Er hätte vielleicht besser gewartet, bis wir offiziell kommunizierten. Ich finde es aber auch unglücklich, wenn Menschen, denen er vertraut, sein Vertrauen missbrauchen und seine Nachricht an die Medien weiterleiten.

Marco Streller wurde immer wieder Kumpanei vorgeworfen. Hatten Sie Angst, dass er mit Rahmen einen weiteren Freund holt?
Ich vertraue Menschen grundsätzlich. Und als ich kam, freute ich mich, dass mit Marco Streller, Alex Frei und Massimo Ceccaroni Menschen im Klub waren, die sich gegenseitig schätzen. Sie verbindet eine unglaublich erfolgreiche Geschichte mit unserem Verein und sie bringen alle grosses Fussballwissen und Fachkompetenz mit. Und eines möchte ich festhalten: Dass wir alle mit Herzblut für unseren Verein, den FCB, arbeiten.

Auch Kaderplaner Remo Gaugler soll vor dem Aus stehen. Ist das korrekt?
Wir haben bisher keinen entlassen. Remo Gaugler gehört zu unserem Sportteam. Dass wir die Sportabteilung analysieren und uns neu aufstellen müssen, liegt auf der Hand.

Vergangenen Dezember empfängt Bernhard Burgener die Spieler bei sich im Büro in Pratteln. Sie beschweren sich über Trainer Koller – bis heute hängt dies wie eine Wolke über dem Verein. Koller habe die Mannschaft nicht mehr hinter sich, sagen viele hinter vorgehaltener Hand.

Herr Burgener, das war schon ganz schön naiv in jenem Moment.
Einen Punkt möchte ich vorab herausheben: Wenn Mitarbeiter mit mir das Gespräch suchen, dann stehe ich zur Verfügung. Das ist für mich selbstverständlich. Die Spieler baten mich um ein Gespräch. Aus zeitlichen Gründen bat ich sie nach Pratteln. Vielleicht war das ein Fehler, aber ich war kurz davor, an den Flughafen zu fahren und war unter terminlichem Druck. Wäre ich turnusmässig ins Joggeli in die Kabine gegangen, hätte es nicht so einen offiziellen Anstrich bekommen.
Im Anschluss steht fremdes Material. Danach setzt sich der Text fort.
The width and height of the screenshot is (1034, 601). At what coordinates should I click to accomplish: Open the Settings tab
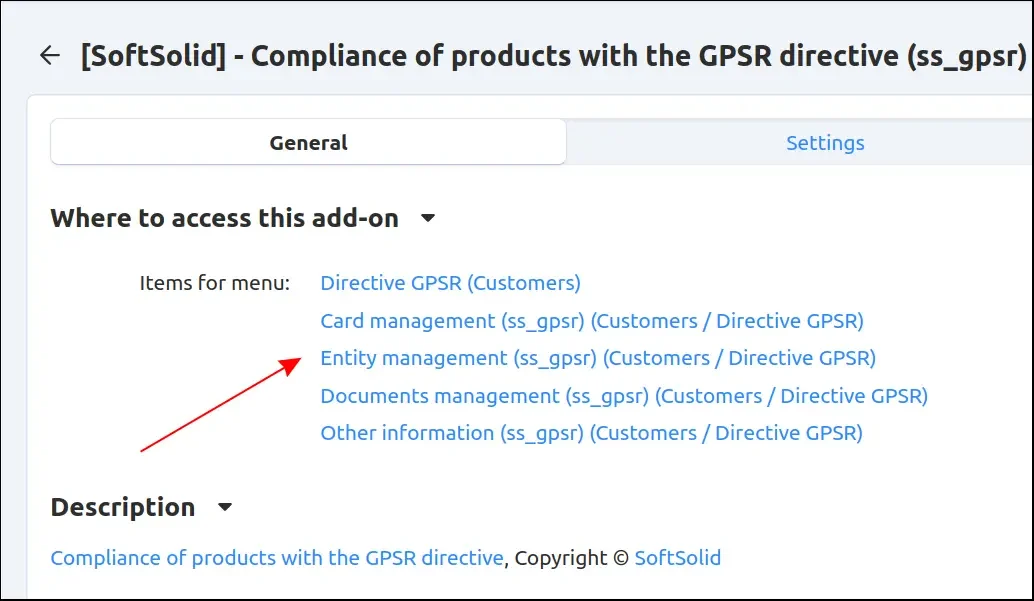pos(824,143)
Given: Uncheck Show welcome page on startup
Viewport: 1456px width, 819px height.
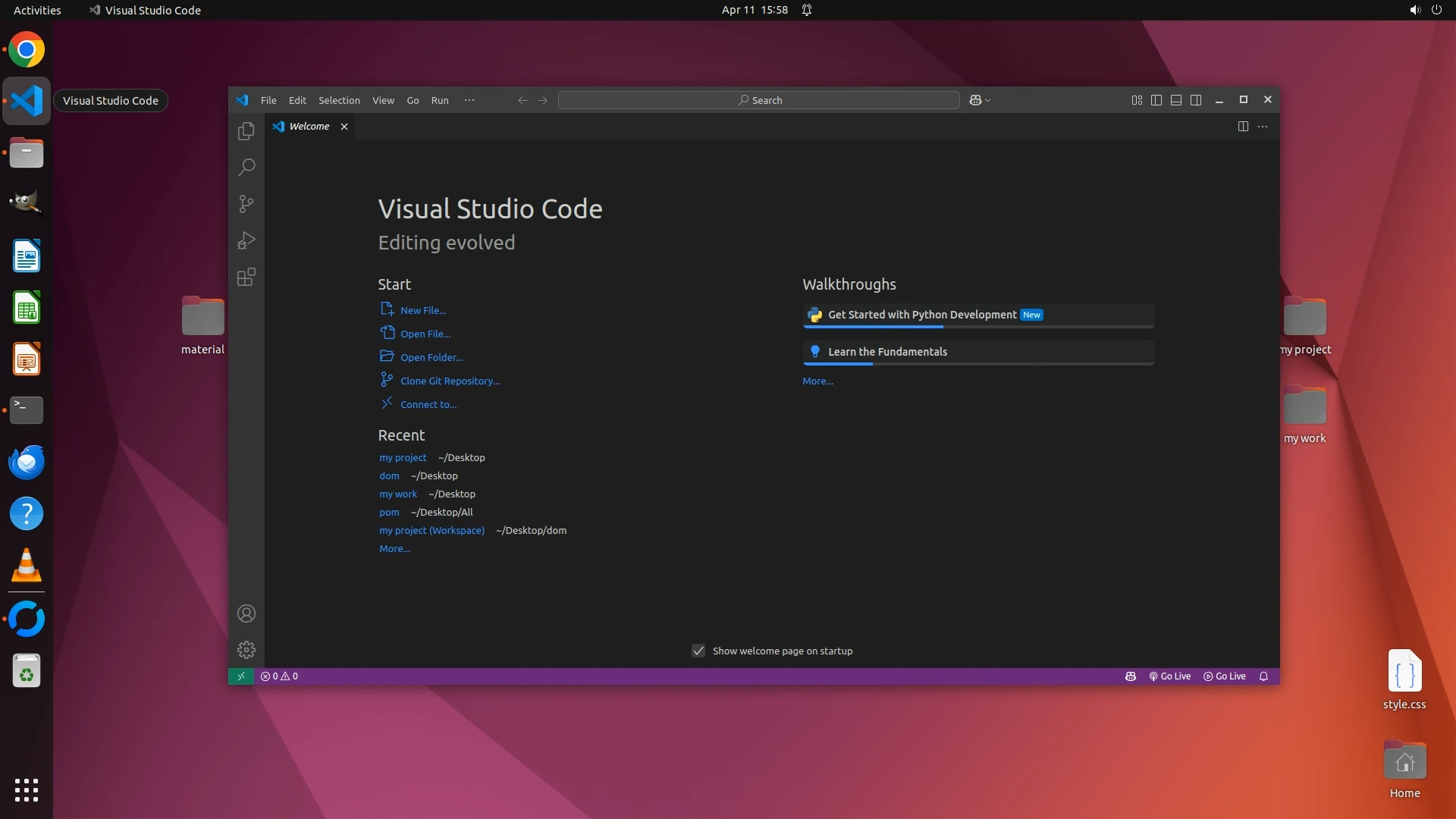Looking at the screenshot, I should (x=698, y=651).
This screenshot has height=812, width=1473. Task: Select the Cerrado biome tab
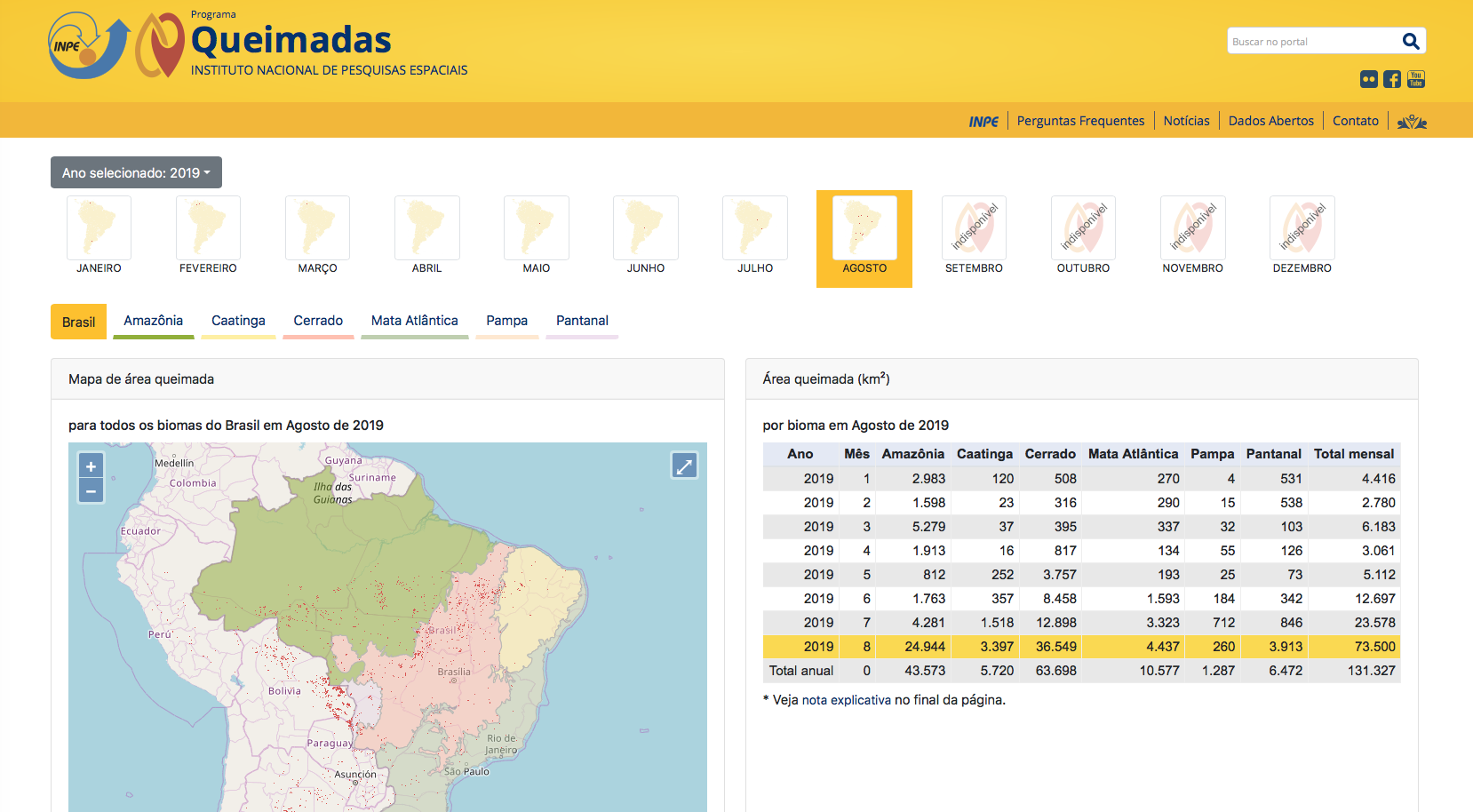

Inhaltlich hätte es nichts geändert.
Ich habe den rund elf Spielern zugehört und sie gebeten, sie sollen das Gespräch mit dem Trainer suchen und ihre Anmerkungen und Vorschläge direkt mit ihm besprechen. Das passierte auch – anders ist es nicht möglich, in 23 Spielen nur einmal zu verlieren und den Cupsieg zu holen. YB war diese Saison einfach besser, gerade in den Direktduellen.

Kollers Vertrag läuft in einem Jahr aus, nun ist er der starke Mann. Ist es sogar nun ein Thema, mit einer Verlängerung in die neue Saison zu gehen?
Unter gewissen Zielerreichungen verlängert sich der Kontrakt dann automatisch bis 2021.

Was für einen Mann suchen Sie als Streller-Nachfolger?
Wir erstellen ein Anforderungsprofil. Er muss zum Team passen und die sportliche Kompetenz mitbringen. Konkreter kann ich heute noch nicht werden.

Wie soll das gehen, wenn Streller weiter im Verwaltungsrat sitzt?
Einen Mann mit Marcos Geschichte für unseren Verein und seiner Erfahrung möchte ich gerne im Klub halten. Er wird uns weiterhin unterstützen, nicht mehr auf der operativen Ebene, sondern im Verwaltungsrat.

Wie ist die sportliche Zielsetzung für den FCB nun?
Wir wollen in die Gruppenphase eines europäischen Wettbewerbs. Und um den Meistertitel mitspielen. Und zum Schluss des Interviews möchte ich noch mit einem Ammenmärchen aufräumen.

Bitte.
Ich las immer wieder, dass Marco Streller Marcel Koller oder Raphael Wicky gar nicht wollte, dass er schon damals Patrick Rahmen bevorzugt hätte. Das stimmt einfach nicht: Jeden dieser Entscheide haben wir einstimmig gefällt.